Worms are the tried and true bait for pretty much any freshwater fish. They are like potato chips to fish, I guess. Any time they see one they think, “Huh, might as well eat it.” At least, that’s what happens when I see a chip.
Growing up, my fingernails were always packed with dirt from looking for worms. In our flower beds and under shrubs, my brother and I would work tirelessly to fill a small tub butter container. It wasn’t until recently that my wife introduced me to “worm charming.”
Worm charming is the most effective way to fill your buckets with worms. All you need is two sticks and some moist soil. Shove one stick an inch or two in the ground. With the other stick, rub the one that is in the ground. If there are worms in the area, they will come to the surface after thirty seconds to a minute.

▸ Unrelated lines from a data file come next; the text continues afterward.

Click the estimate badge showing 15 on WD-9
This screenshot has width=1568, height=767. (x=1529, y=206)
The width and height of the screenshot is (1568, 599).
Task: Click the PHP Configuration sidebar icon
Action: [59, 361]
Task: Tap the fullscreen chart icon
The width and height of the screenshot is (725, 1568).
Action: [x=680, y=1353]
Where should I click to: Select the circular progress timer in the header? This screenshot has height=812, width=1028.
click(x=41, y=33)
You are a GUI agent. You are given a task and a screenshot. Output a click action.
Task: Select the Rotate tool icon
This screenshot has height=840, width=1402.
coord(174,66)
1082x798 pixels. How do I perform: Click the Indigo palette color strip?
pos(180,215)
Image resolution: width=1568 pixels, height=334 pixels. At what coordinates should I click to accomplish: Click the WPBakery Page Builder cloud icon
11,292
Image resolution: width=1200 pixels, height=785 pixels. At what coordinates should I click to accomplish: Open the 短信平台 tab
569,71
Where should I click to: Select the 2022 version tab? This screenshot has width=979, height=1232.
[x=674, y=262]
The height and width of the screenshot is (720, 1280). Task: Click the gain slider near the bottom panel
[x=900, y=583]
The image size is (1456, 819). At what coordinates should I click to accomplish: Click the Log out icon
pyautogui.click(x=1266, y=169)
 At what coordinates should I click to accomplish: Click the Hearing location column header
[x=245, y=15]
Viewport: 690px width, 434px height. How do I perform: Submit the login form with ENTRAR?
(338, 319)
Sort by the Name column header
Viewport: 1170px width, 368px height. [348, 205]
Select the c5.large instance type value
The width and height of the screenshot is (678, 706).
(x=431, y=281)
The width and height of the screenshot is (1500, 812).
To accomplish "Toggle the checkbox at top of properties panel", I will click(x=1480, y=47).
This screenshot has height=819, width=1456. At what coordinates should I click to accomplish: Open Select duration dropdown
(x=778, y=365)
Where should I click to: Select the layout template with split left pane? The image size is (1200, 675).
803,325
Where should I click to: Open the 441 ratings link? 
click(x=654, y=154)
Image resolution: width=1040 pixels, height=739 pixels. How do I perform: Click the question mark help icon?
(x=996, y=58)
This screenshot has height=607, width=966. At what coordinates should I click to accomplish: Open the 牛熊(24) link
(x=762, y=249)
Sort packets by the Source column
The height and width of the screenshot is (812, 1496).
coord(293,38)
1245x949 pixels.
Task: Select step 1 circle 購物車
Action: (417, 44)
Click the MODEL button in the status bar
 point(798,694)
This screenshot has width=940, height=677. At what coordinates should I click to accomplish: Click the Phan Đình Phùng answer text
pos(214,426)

The first time I watched my kids worm charm, I assumed I would be teaching them that everything you read on the internet isn’t true. Next thing I knew, they were squealing with delight as a dozen red worms came up to the top of the soil for easy pickings.
My next favorite bait for pond fishing is crickets. Sometimes fish may be picky about worms. I guess they may just not want a potato chip. Never has a fish rejected a cricket, however. Crickets might as well be a bite-size chocolate to panfish.
Unfortunately, when you are fishing with crickets, you need not tens, but hundreds. For this reason, I tend to head to my local bait shop. Paying a small price for hours of entertainment is a fair trade in my book.
Crickets are notorious escape artists. It’s hard to only get one out of the tube. Two or three more will find their way onto your shirt, arm or face if it is too close.
One bait shop we’ve visitedhad a lady working who was scared of crickets. I always offered to scoop them out for her, but the shop policy made her do it. One fateful day, two or three crickets escaped and made their way inside the lady’s t-shirt. The shouting and dancing that followed was reminiscent of someone “catching the spirit” at a charismatic revival.
After the commotion, I put a few bucks in the offering plate – I mean, cash register. My kids had a laugh that evening as they re-enacted the crazy hollering and dancing they saw in the bait shop.
Even though school is out, my kids are still learning lessons thanks to worms, crickets and catching the spirit.